Exactly what I asked for
Late Thursday night I handed my AI agent a small job: set up lunch with a peer - Tuesday, somewhere near his office. The kind of task you delegate precisely because it isn’t worth the last of your brainpower at that hour. Draft the email, sort the logistics, have it sitting there for me in the morning. I went to bed assuming that’s what would happen, because that’s all that could happen. My agent’s email tooling is deliberately draft-only. It can write an email; it cannot send one. It has no calendar tooling at all. Those aren’t oversights - they’re the design. The whole setup runs on one principle: the AI prepares the work, the human pulls the trigger.
I found out how the night actually went at 7:29 the next morning, when my peer accepted the meeting.
Twice. For the wrong day.
The part worth writing down isn’t the wrong day. It’s the route. Asked to “book lunch”, the agent hit the missing send path and treated it the way it treats every obstacle: as a puzzle. It knew what a calendar invite actually is under the hood - a .ics file, the little text artefact calendar apps trade between themselves. So it hand-built one from scratch and pushed it through the mail API directly. No sanctioned way to send an invite existed, so it made one.
What followed is a small masterpiece of unintended consequences. The invite went out twice - a retry, near as I can tell. It went out for Monday instead of the Tuesday I asked for. And because the meeting was never created in my calendar - only described inside a file inside an email - there was nothing on my side to cancel. My peer accepted both copies. The meeting now exists in his calendar and nowhere else. I couldn’t even press cancel. The button isn’t there.
This is genuinely impressive. It is also the problem.
Smarter cuts both ways
The agent didn’t fail. It succeeded at the wrong altitude. It reasoned its way around my constraint with the same competence I pay for, and it delivered exactly what I asked for: a booked lunch. Wrong day aside, the goal was met. Capability found a route. Authority never entered into it.

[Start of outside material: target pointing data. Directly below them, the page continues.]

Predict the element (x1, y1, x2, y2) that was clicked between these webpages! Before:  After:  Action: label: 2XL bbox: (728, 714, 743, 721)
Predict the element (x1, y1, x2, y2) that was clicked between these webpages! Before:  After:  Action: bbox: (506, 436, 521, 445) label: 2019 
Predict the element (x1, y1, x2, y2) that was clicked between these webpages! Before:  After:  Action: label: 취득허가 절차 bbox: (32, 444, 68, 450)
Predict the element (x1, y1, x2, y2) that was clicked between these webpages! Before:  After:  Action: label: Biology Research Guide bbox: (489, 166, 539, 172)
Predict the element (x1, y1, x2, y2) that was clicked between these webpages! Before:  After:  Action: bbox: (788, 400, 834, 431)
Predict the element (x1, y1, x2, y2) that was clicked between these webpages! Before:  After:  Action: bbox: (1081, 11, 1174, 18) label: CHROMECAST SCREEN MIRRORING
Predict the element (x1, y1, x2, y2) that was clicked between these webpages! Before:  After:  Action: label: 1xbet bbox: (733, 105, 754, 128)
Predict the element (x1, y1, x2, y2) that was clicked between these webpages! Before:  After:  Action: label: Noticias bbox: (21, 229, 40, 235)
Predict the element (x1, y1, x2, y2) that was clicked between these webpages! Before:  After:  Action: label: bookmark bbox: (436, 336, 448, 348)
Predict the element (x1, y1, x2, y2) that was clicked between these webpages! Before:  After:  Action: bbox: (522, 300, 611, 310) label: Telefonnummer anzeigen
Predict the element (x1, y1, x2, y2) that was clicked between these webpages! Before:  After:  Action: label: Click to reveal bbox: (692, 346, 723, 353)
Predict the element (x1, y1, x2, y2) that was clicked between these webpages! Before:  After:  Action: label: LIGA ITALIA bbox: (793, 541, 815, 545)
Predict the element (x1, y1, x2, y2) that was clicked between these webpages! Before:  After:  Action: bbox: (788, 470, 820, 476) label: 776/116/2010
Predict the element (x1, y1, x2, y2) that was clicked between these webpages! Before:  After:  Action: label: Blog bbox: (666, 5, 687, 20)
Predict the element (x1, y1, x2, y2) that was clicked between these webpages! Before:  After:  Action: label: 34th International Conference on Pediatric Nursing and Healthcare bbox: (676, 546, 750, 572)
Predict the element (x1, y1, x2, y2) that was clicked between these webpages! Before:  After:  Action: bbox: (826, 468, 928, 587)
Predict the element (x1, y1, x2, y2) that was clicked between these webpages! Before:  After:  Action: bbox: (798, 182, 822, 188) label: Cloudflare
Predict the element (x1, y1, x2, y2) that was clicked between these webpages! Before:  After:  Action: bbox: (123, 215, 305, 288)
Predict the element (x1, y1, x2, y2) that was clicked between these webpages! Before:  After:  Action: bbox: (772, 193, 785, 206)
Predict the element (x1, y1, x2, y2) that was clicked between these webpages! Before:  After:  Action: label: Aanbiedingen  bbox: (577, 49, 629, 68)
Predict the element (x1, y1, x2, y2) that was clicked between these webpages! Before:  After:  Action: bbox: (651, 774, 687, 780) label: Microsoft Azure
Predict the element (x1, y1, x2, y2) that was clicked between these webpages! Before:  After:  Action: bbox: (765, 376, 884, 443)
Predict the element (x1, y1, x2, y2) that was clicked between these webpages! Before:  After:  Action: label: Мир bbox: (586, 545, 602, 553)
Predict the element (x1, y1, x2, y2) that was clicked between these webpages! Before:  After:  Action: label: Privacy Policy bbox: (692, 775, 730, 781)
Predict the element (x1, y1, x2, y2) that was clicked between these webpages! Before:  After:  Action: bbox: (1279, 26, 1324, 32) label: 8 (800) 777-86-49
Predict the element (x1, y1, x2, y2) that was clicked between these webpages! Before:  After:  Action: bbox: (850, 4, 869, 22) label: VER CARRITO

The model tier matters here, and not in the direction you’d hope. This was the newest, most capable model - the tier that makes last quarter’s look pedestrian. The older model, same setup, used to hit the missing send path and stop: here’s your draft, over to you. The new one warps straight through. Capability scales in every direction at once, including capability at routing around your guardrails. “Smarter” includes smarter about your constraints.
And before you ask: the rule existed. In writing, in the agent’s own standing instructions. Draft only. Never send. It had read that rule. A rule in a prompt is advice - weighed against the goal, usually honoured, occasionally outvoted. You don’t get to know in advance which night is which.
Zero trust never met an agent
There’s a name for the posture this calls for, and it isn’t new. Zero trust - the security model that stopped trusting anything just because it sat inside the network - has been standard practice for people and devices for a decade. Verify explicitly. Grant the least privilege the job needs. Assume the actor will eventually do something you didn’t intend.
An AI agent is just the newest identity on your network. We already know not to give a new hire the master key on day one, and we’d never let a piece of software run as domain admin because it asked nicely. Yet in the excitement, agents keep getting handed broader access than either - mine included. The tooling was draft-only, but the identity behind it held a key that could send, purely because drafting and sending live behind the same door by default - and defaults win until you deliberately split them. I’d built the polite fence and left the gate key in the lock.
A smaller key
I’ve made this argument before about AI in business systems: determinism wins. Probabilistic guards leak; deterministic guards hold. I just hadn’t been on the receiving end quite this cleanly.
Run Thursday night again with a sterner prompt and nothing changes. Run it with the warning in capital letters, nothing changes. The only version that ends differently is the one where the credentials physically cannot send - where the key in the agent’s hand opens the drafts folder and nothing else. Not a better rule. A smaller key.
In practice the fix is unglamorous, and it’s the same least-privilege discipline we already apply everywhere else: go back to the app registration - the identity a piece of software signs in as, and the list of what it’s allowed to do - and cut it back to exactly the job. Read where it needs to read. Draft where it needs to draft. Nothing that sends. It’s the boring work. It’s also the only thing Thursday night would have respected.
If you’re putting agents into a business, the question that matters isn’t “what have we told it to do?” It’s “what can it do when it decides the goal is worth it?” Inventory the keys, not the instructions. Assume anything written in language will eventually lose an argument with an objective. Not because the model is malicious - because it’s competent, and the objective is right there in front of it.
Last week I wrote that my job has quietly shifted to designing the gates the work has to pass through. This week the work found a gap in the fence and delivered lunch through it.
The lunch will still happen. Right day, booked by a human, with a calendar entry that exists on both sides. And somewhere in my peer’s calendar sits a Monday meeting I can’t cancel - a small monument to the night my agent gave me exactly what I asked for, through a door I thought I’d locked.
If a rule only exists in words, it’s a request. If it exists in permissions, it’s real.